Thursday, October 18, 2012

Who will take care of me in the hospital?


Patients admitted to the hospital have many concerns.  Paramount among them is, “Will my primary care doctor take care of me while I am in the hospital?”  If not, who will?       The answer is that when you are admitted to the hospital you will be under the care of a hospitalist – not your primary care doctor.  Let’s find out who these special physicians are and exactly what they do.  

Who: A hospitalist is a doctor who only works in the hospital.  A hospitalist has training in a medical specialty, for example, internal medicine, family practice, and pediatrics. 

When: Hospitalists coordinate patient care in the hospital.  In the same way surgeons and obstetricians are the experts on operations and babies, hospitalists are the experts on medical issues within the hospital setting.

Why: The need for in-patient physicians--hospitalists-- arose as changes in medicine made it increasingly difficult for primary care doctors to take time out of their hectic schedules to travel to the hospital and care for their patients. Additionally, hospital care is more complex, thereby creating the need for a physician dedicated to the care of “inpatients”.  Studies have shown that hospitalists provide timely, high quality care.  To be sure in a perfect world, your personal doctor would follow you wherever you go, irrespective of location – hospital or community. However it’s just not possible, given the complexities of medical treatments.  There must be an on-site physician to make the right decisions at the right time – which is whenever you enter the hospital, night or day. 
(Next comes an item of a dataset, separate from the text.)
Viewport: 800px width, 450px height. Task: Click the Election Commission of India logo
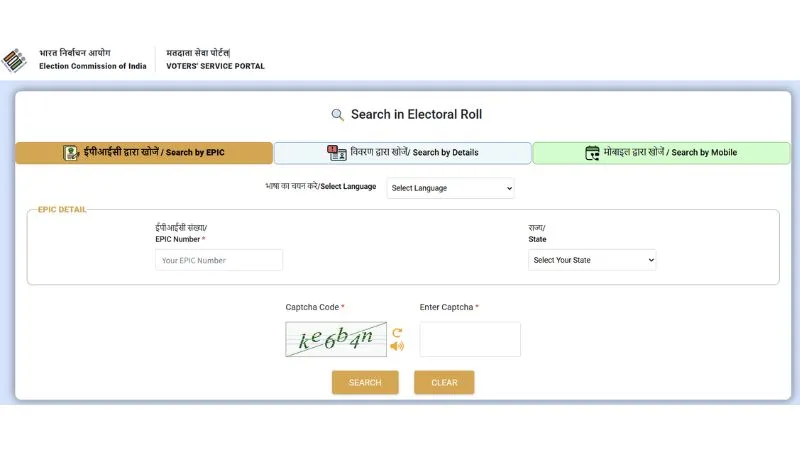[17, 59]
What: Among many other duties, a hospitalist talks to specialists, orders tests, admits and discharges patients, and works with myriad of healthcare workers including, but not limited to: nurses, social workers, and pharmacists.  The primary role of the hospitalist is to provide the best evidence-based care while simultaneously acting as the patient-advocate and guiding families through the intricate web of healthcare.

Your primary care physician (PCP) may not be aware that you are in the hospital.  Oftentimes it becomes impossible for the hospital to alert the PCP when patients are admitted. When you see your PCP at the post-hospital appointment, let your doctor know you were hospitalized and if possible request a copy of hospital medical records prior to office visit.

Hopefully, you won’t ever experience first-hand what a hospitalist does.  However, if you do, you’ll already know a lot about this burgeoning field of medicine. Be well. 


Monday, October 8, 2012

High Blood Pressure


A stroke is a devastating illness, and can be the direct consequence of hypertension. 
Imagine never again experiencing the simple pleasures of life:
·      Walking barefoot along the beach.
·      Licking an ice cream cone.
·      Swimming laps in the pool on a sunny day.
·      Talking trash while playing Bid whist.
·      Catching a ball with the grandchildren.
·      Baking a favorite pie.
·      Reading a novel.
·      Solving, at least attempt to, the Sunday crossword puzzle. 
·      Buttoning a shirt.
·      Pulling own pants up.
A seemingly insignificant, yet deliberate action can spark a cascade of terrible, life-altering events.

One-third of American adults have high blood pressure - hypertension.   Hypertension is blood pressure greater than 140/90.  If you consume more than 1 teaspoon salt each day, are obese, don’t exercise, drink in excess of 2 alcoholic drinks daily, and/or have a mother or father with hypertension you are at risk.  Twenty-five to thirty million Americans with hypertension are on anti-hypertensive medications but still have blood pressure greater than goal (140/90).  That’s dangerous!  High blood pressure is a silent killer.  You feel fine even as damaging changes are happening to your body.  Uncontrolled hypertension causes strokes, heart attacks, kidney failure, and impotence.  Stroke patients can be left with the inability to talk, walk, or eat without assistance.  Hypertension also can cause heart disease that could lead to impotence.  Here’s one more one more sobering fact: high blood pressure renders the kidneys nonfunctional and urine is no longer produced – leaving waste materials in the body without a way to exit.   This necessitates hemodialysis (dialysis).  Dialysis is a 3-4 hour, three times a week, life-preserving treatment, only reversible with a kidney transplant.

I have heard every excuse in the book for not getting-on or staying-on anti-hypertensive medications.  “I ran out of medicine”.  “The pills made me feel funny”.   “My blood pressure is only high when I am at the doctor”.  “I am using a home remedy”.  None of these excuses will make much sense to you or your family if you land in the hospital with a stroke or heart attack.  Taking anti-hypertensive medicine should be like brushing your teeth; you do it everyday without thinking about it.  And, if you have the option of putting your medications on automatic refill – do it, so that you won’t run out.  But if you run out of medications while away or after your doctor’s office hours, find a retail health care clinic that will do a one-time refill.  Do not just stop taking your medications!  Remember to talk to your doctor if you experience side effects.  Once on medications, check your blood pressure weekly at the supermarket, pharmacy, or local fire station.  Write down the numbers and take those to your next doctor’s appointment.

The choice is yours – stroke, heart attack, dialysis, or impotence?  Or take your medicine!  It should be a pretty easy decision.  Be well.